His affair with Jeanne Shepard, Mackey said, had begun right after golf season started, the second week of April. It had been going hot and heavy through May, but in the last couple of weeks Jeanne Shepard seemed to be cooling off. Then, he said, he found out that “she’d blabbed to her friend Bernice, who’s got the biggest mouth in Butternut Falls. No way she was going to keep the secret, and we got in an argument over that.”

Bernice, he said, had already outed one affair at the school, which had ended with resignations and divorces.

“Huh. Sounds like you’ve got a little rats’ nest over at the high school.”

“Nah. You know, it’s just pretty human,” Mackey said. “People getting to be middle-aged, and rearranging their lives. Pat and Jeanne have a ten-year-old daughter. Pat doesn’t care much for her, and I do, and we’d make a nice little family.”

“Well… might still happen,” Virgil said.

“I don’t think so, really,” Mackey said. “It all looks pretty bleak, with you figuring me out. I would never have made the call if it hadn’t seemed to be slipping away.”

Jeanne Shepard, Mackey said, was at home. Pat Shepard, he said, was out on the golf course, “probably on number three. He and his friends aren’t fast, they’ll be out there for another three hours.”

Virgil called Davenport, to tell him about the political break, but Davenport was out of touch. He called Ahlquist and said, “I need an honest prosecutor to come talk to a woman with me. Like right now.”

“You got a break?”

“Not on the bomber; something else. I need a prosecutor who can keep his mouth shut, and isn’t much interested in politics.”

“I’d have to think about that for a couple days,” Ahlquist said.

“C’mon, man-it’s something I don’t want to talk about yet. I could do it on my own, but it’d be better if I had a guy.”

“Let me talk to Theodore Wills. He’s the county attorney. Get back to you in five.”

More like ten. In the meantime, Virgil took a call from a blocked number.
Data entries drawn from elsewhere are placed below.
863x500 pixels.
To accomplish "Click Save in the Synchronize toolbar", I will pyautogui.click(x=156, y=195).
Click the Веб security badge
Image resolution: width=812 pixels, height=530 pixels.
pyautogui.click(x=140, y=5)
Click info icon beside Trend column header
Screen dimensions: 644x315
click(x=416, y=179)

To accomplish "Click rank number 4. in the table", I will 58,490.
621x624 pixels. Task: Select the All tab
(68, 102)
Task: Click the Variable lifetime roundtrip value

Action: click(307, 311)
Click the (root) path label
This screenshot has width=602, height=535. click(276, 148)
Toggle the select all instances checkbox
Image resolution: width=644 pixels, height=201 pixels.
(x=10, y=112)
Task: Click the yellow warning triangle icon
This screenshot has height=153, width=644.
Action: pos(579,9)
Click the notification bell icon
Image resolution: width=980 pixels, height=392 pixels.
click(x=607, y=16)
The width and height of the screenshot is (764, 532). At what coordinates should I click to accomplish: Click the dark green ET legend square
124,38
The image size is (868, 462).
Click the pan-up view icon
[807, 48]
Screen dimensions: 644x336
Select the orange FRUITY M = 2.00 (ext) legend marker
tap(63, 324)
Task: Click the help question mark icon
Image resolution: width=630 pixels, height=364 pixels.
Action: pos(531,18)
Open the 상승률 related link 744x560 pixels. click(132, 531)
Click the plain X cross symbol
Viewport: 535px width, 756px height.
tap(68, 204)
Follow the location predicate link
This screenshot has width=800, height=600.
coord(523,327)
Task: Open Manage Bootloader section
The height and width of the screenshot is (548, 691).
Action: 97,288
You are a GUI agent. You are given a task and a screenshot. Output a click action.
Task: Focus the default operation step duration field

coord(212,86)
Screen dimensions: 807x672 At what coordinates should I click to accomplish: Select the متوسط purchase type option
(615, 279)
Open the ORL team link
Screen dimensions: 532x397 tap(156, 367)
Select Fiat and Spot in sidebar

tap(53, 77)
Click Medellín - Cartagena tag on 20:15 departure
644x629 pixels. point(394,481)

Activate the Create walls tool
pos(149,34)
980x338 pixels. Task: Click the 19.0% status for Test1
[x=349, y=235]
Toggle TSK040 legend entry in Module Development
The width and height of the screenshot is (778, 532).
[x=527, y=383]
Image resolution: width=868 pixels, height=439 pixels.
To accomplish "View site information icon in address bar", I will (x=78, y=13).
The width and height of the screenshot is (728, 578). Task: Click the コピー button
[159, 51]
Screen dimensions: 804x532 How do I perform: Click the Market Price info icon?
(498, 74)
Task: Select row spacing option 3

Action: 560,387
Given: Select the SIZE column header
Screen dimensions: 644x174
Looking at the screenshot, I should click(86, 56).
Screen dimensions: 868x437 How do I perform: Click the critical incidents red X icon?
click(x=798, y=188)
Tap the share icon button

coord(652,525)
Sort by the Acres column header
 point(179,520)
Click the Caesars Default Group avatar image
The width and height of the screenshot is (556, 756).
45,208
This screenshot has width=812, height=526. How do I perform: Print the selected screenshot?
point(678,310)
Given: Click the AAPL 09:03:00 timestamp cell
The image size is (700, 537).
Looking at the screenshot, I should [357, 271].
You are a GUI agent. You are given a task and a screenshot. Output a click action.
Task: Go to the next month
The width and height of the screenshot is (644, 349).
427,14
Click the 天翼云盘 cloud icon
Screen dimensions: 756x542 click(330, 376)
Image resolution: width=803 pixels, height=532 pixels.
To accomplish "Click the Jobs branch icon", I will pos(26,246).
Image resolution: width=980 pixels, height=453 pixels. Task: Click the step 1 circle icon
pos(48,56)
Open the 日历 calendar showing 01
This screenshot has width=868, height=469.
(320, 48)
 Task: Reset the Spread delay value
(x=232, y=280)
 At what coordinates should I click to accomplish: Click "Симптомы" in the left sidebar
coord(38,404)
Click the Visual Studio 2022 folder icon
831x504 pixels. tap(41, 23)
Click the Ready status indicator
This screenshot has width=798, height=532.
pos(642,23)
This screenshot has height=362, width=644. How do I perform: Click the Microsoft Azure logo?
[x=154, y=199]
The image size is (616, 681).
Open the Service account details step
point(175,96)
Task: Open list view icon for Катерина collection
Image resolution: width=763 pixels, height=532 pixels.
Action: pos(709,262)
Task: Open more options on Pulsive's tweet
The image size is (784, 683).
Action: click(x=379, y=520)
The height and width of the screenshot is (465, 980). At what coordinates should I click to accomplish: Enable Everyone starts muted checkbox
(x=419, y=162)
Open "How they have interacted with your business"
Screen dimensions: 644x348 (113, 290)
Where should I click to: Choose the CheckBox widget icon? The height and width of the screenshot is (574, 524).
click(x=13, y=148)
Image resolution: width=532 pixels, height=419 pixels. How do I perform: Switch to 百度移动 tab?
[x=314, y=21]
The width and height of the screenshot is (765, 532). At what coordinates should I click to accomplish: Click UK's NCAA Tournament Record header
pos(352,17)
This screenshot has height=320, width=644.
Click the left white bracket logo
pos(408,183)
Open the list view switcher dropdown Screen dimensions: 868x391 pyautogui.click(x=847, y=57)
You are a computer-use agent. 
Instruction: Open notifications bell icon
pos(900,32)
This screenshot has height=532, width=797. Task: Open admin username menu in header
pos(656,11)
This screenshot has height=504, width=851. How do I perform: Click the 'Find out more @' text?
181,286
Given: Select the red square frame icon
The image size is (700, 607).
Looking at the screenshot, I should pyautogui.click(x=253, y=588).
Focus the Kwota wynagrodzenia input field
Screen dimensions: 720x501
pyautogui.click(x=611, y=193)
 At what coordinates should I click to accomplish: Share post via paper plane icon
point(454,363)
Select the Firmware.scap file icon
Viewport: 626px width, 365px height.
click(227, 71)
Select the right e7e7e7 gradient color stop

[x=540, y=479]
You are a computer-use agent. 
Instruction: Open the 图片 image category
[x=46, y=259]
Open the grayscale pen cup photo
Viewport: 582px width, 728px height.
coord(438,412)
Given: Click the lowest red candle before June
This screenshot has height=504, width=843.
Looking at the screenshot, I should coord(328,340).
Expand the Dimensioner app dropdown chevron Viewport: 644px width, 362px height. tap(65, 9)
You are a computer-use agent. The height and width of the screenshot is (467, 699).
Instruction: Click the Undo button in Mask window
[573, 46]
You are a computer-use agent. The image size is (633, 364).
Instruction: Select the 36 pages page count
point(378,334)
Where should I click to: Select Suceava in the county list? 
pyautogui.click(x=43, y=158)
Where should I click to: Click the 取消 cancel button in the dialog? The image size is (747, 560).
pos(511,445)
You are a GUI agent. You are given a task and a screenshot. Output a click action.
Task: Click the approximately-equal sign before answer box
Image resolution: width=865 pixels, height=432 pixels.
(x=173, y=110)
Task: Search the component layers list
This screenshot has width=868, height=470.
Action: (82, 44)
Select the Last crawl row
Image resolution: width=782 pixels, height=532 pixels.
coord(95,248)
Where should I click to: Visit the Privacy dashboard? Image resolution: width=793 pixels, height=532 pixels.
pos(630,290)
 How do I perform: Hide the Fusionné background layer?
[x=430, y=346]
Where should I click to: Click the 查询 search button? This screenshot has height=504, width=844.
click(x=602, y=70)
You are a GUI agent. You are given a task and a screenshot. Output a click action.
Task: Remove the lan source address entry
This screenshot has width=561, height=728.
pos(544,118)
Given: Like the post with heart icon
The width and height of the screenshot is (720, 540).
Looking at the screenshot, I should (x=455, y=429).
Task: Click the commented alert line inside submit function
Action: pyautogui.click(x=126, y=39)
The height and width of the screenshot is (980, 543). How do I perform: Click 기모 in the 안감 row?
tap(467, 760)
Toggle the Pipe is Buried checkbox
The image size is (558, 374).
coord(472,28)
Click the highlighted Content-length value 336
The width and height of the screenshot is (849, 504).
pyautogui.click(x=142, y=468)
“Lucas told me about the bomb. You okay?”

“I’m good,” Virgil said. “My boat is a smoking ruin.”

“But you’ve got insurance.”

“Yeah, with State Farm,” Virgil said. “I’m a little worried about that clause that says they won’t pay if there’s a war or civil insurrection.”

“Who’s your agent?”

“A woman named Mary Trail, down in Mankato,” Virgil said.

“I’ll give her a call. Tell her I’m worried about it.”

“I’m not sure that would be appropriate,” Virgil said, but he couldn’t keep the hope out of his voice.

“Sure it is. I’m just a friend making an inquiry for you, since you’re busy with this investigation.”

“Well…”

“Relax, Virgil,” said the governor of Minnesota. “It’s just fine. You take care of yourself, hear? I mean, goddamnit, you’re my thirdmost-favorite troublemaker.”

“ I got you a prosecutor, ” Ahlquist said, when he called back. “We’re all curious about what you’ve got going.”

“I’ll tell you this evening,” Virgil said. “What’s the guy’s name, and where do I find him?”

“Her name is Shirley Good Thunder, and she’s at the courthouse. Let me give you her number.”

Good Thunder was a sioux -a Dakota, for sticklers-a good-looking, dark-eyed woman about Virgil’s age, with long legs and a large briefcase. When she climbed into the truck, she asked, “Are you okay? I mean, after the bomb.”

“Yeah, I’m fine,” Virgil said. He was a little tired of the question; it wasn’t like he was bleeding from the ears. “Are you any relation to Larry Good Thunder, from Marshall? I played basketball with him.”

“Probably, somehow, like a great-uncle-fifth-cousin or something,” she said. “Quite a few Good Thunders running around.”

“Terrific ball player, but he didn’t shoot enough,” Virgil said. “He was too good not to put it up more often.”

“Tell me more about basketball,” she said. “I find it almost as fascinating as soil management.” But she said it with a smile.

“I’m happy to hear you’re interested in soil management, ’cause we’re out to dig up some dirt,” Virgil said.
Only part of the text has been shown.